### Document section
What about those experiments in which [light is slowed down with a Bose-Einstein condensate](https://news.harvard.edu/gazette/story/1999/02/physicists-slow-speed-of-light/)?


saylevee

Please don't forget that all formulas are approximations; the natural world has plenty of tiny variance that would be ineffective to account for in each calculation. As well, these approximations are valid only within a certain range (e.g. formulas for energy are different near the speed of light versus near rest)


Villageidiot1984

You don’t need to talk about Lorenz contraction for car speeds


Jager1966

Short answer, the equation approaches division by zero as you get closer to the speed of light.


toodlesandpoodles

Thanks for this correction. Incorrectly calling a change exponential just because the graph has continually increasing slope is a pet peeve of mine.


Achack

Learned this from Donut Media not too long ago. Still haven't taken the time to really wrap my head around it but I've definitely been misusing the term for a long time.


Umbrias

Exponential just means b^x where x is the independent variable, while quadratic or more generally power means x^b, where x is the independent variable, and for quadratic b is 2.


austex3600

Quadratic is.. squared? Like with an exponent? Isn’t that exponential..?


meowtiger

quadratic growth means the number you're squaring increases, exponential growth means the exponent increases


BurnOutBrighter6

Quadratic: y = x^(2) Exponential: y = (constant)^(x) It's just a terminology thing. You're right that quadratic functions do contain exponents. But when you say "exponential function" that means a function where the variable *is in the exponent*. They grow differently and MUCH faster than quadratic functions. Energy is quadratic in velocity, aka energy scales with (velocity)^(2). So 2x the velocity means 4x the energy, 3x the velocity is 9x the energy, etc. If energy was exponential in velocity, then 2x velocity would be (energy)^(2), 3x would be (energy)^(3), etc. which isn't the case.


SerbianShitStain

An exponential function is: a(b)^x A quadratic function is: ax^2 + bx + c


PineTreesandTrailers

I thought any function with exponents were considered exponential. Is that not true?


LesbeaKF

It's when the variable is in the exponent that we call the function exponential. Otherwise, when the exponent is constant and the variable is "below", we call it polynomial.

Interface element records
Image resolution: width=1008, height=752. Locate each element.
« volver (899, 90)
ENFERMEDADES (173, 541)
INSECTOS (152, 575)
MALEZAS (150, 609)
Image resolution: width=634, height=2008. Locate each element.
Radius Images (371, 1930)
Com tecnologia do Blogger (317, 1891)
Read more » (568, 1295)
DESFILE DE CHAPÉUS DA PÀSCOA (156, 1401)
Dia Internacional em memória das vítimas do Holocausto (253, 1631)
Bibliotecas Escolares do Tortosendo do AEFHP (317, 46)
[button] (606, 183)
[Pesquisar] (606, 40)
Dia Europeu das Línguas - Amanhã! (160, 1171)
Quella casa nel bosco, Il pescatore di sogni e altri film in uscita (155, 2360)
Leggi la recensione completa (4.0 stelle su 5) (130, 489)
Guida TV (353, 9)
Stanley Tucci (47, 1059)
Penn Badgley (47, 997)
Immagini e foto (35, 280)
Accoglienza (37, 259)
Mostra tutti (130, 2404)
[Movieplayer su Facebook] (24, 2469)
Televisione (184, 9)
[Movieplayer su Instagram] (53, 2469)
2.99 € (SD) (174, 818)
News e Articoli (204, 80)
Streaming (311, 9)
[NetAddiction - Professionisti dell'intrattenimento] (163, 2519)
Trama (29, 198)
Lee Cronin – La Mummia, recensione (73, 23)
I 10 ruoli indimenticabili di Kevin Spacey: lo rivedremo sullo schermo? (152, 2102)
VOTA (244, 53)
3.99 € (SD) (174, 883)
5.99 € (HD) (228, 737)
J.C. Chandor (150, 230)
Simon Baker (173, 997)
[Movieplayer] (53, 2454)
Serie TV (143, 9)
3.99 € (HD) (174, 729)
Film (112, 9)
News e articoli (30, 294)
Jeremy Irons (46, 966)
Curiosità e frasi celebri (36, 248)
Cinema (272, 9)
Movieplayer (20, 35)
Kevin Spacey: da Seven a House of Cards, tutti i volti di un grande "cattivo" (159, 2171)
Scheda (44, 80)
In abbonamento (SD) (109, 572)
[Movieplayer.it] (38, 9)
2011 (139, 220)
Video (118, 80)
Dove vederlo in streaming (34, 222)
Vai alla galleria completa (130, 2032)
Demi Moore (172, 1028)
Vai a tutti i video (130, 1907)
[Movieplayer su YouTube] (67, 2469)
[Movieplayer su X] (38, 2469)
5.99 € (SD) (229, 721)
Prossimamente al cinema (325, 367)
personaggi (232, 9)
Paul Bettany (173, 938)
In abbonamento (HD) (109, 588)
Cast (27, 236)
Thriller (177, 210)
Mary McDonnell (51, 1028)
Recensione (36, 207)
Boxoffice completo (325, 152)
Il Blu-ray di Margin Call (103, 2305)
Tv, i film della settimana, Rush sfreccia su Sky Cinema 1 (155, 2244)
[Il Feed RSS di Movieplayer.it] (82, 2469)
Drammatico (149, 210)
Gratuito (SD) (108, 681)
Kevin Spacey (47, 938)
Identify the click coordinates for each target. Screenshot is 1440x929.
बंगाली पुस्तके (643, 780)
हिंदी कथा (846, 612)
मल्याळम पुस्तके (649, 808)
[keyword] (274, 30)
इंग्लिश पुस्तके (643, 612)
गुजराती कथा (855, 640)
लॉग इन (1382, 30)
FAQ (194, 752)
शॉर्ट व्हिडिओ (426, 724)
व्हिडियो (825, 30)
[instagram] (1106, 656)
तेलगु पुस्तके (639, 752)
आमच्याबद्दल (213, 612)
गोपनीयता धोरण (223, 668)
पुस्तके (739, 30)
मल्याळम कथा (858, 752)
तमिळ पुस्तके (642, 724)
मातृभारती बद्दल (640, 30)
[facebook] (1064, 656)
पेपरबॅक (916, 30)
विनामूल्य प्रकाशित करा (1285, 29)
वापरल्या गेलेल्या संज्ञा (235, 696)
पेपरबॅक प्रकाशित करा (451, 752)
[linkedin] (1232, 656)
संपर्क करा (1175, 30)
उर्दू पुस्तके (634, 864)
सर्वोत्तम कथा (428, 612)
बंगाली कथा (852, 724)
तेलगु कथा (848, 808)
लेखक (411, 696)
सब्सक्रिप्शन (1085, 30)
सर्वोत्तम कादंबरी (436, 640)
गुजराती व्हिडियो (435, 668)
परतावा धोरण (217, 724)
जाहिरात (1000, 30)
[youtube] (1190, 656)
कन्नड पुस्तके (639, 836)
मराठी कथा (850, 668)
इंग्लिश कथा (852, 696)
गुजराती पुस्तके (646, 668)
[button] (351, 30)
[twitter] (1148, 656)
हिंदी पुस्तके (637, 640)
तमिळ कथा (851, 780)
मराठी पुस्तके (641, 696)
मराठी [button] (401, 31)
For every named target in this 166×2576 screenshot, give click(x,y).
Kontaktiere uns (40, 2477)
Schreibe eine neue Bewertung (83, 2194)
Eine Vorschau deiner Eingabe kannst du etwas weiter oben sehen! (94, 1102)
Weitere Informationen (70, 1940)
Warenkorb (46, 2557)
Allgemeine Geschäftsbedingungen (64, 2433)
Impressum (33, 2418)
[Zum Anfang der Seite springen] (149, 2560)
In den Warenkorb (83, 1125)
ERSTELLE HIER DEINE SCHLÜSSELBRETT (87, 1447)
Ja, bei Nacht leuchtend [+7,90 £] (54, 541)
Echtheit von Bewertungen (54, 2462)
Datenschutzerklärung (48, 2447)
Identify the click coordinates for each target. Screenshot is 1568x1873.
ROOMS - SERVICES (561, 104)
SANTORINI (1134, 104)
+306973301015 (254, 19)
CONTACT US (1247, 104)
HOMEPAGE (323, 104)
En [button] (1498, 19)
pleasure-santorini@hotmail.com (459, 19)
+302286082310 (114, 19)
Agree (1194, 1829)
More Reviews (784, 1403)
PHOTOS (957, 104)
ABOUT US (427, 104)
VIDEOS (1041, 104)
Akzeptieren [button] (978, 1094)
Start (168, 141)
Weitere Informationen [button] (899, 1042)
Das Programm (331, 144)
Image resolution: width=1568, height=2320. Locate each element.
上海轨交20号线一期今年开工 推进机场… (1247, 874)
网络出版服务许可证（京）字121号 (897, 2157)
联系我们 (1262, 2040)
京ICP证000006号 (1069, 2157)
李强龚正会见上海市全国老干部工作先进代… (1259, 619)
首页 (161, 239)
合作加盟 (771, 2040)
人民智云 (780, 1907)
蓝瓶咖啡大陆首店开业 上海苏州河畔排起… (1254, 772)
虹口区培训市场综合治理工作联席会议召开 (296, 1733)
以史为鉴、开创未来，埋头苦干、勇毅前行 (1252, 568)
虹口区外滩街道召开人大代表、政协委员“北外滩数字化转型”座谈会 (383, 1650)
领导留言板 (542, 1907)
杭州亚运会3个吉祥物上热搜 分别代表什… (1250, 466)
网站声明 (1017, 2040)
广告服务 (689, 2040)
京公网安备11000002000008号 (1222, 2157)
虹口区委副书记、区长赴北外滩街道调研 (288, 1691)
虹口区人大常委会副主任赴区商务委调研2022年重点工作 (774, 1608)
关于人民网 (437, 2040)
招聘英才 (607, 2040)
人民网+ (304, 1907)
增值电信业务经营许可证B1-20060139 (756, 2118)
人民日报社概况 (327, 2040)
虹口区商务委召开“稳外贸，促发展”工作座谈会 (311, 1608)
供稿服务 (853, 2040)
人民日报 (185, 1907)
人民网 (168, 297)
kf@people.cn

### Problems and tasks
a) In the thread on exponential and quadratic functions, what is a function called when its exponent is constant and the variable sits "below"?
b) Extend the thread on exponential and quadratic functions, picking up after its last post.
The listing is separate material with no link to the thread on exponential and quadratic functions.

### Outputs for the tasks
a) Polynomial.

b)
firelizzard18

“Exponential” means the variable is in the exponent. 2^x is exponential. x^2 is not.


PoorestForm

Another (IMO simple) way to think about it is to look at the kinetic energy of the car at all 3 speeds. 100, 50, and 0 using: E=1/2mv^2 M is the mass, v is the velocity. Mass will be constant so will the 1/2, so basically you’re comparing the v^2 term only. 100^2 = 10,000 50^2 = 2,500 0^2 = 0 From this we can see that from 100 to 50 is a difference of 7500 and 50 to 0 is only a difference of 2500. Please note that these numbers are not in any actual unit like joules, since I didn’t use the mass of the vehicle in the calculation.


[deleted]

A practical demonstration of this is when you brake when driving. To come to a smooth halt you gradually release the pressure on the brake pedal, as less force on the brakes is required to maintain the same rate of deceleration. If you keep your foot still on the pedal, maintaining the same force on the brake, you will eventually just jolt to a stop. With practice, you soften your foot exponentially and get a nice smooth stop instead.


PM_ME_CODE_CALCS

I think that has more to do with the difference between static and dynamic friction. Static fiction is greater than dynamic so as you come to a stop suddenly the brakes reach a threshold where they're more static than dynamic so the brake force shoots up.


Hologram22

Another way to think about it is that for a moving object (force)=(mass)x(acceleration). But the kinetic energy of that object at any given time is (energy)=0.5x(mass)x(velocity)^2. So the amount of energy that needs to be removed from an object in motion at 100m/s to get it to 0m/s is four times as much as would be required to get that same object from 50m/s to 0m/s, even if a steady force is applied so that the acceleration is constant in both cases.


Ghawk134

One trick I like to use for basic kinetic questions is just calculate energy. What's the kinetic energy of the car at 100 kmph, 50kmph, and 0? Or what about 10, 5, and 0 m/s for easy math. .5\*m\*v^2 means that for a 1000 kg car, the kinetic energies are .5\*1000\*100=50,000 J; .5\*1000\*25=12,500 J; and 0. As you can see, 75% of the car's kinetic energy will be dissipated while dropping the first half of its velocity. This is because kinetic energy depends on the square of velocity, making the relationship between velocity and kinetic energy exponential instead of linear. That's the relationship that your intuition has wrong, that the relationship between velocity and kinetic energy is linear.


ThatOtherGuy_CA

This is also why even a difference of 10 km/h can make such a significant difference in stopping times. That's the whole reason for 30 in school zones vs 50 is residential, because you can stop in less than half the distance. https://www.ingenie.com/young-drivers-guide/stopping-distances The above website has some more good explanations and a cool visualization.


WetSound

So by symmetry, more energy is needed to accelerate a car from 50 to 100, than from 0 to 50?


jmlinden7

Assuming a perfectly efficient engine and no drag, yes. However engines aren't perfectly efficient and drag is pretty significant when accelerating.


JimmyDean82

Yes. approx 4x as much actually I believe. Edit. 3x as much. Simple math, Or requires 4x the energy to double the speed, but you’ve used 1 unit for the first half (0-50) so you can subtract that from the the 0-100 calc to get the 50-100 number, so 3x


Flo422

This is correct, 3x the energy is needed.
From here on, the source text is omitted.